↓

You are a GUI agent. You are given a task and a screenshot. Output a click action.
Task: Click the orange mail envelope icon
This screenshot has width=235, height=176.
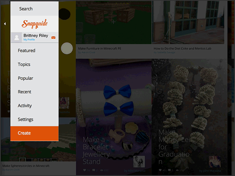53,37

↑
↓

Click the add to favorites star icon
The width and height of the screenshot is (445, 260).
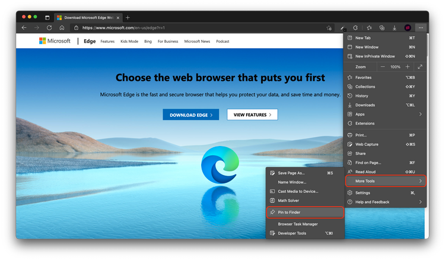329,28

↑
↓

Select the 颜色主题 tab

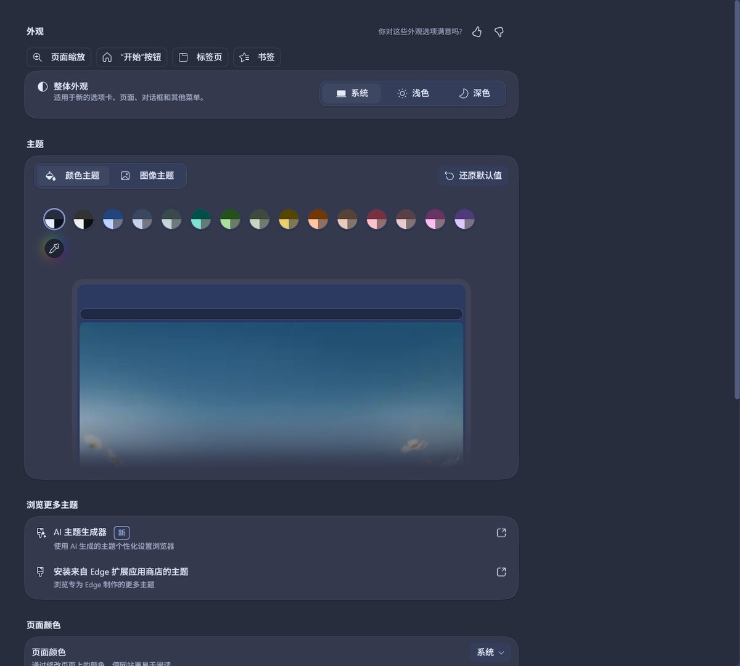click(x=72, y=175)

↑

Where does the string "icon" appear in the records? Copy every line that holds it.

Task: Click the orange mail envelope icon
Click the add to favorites star icon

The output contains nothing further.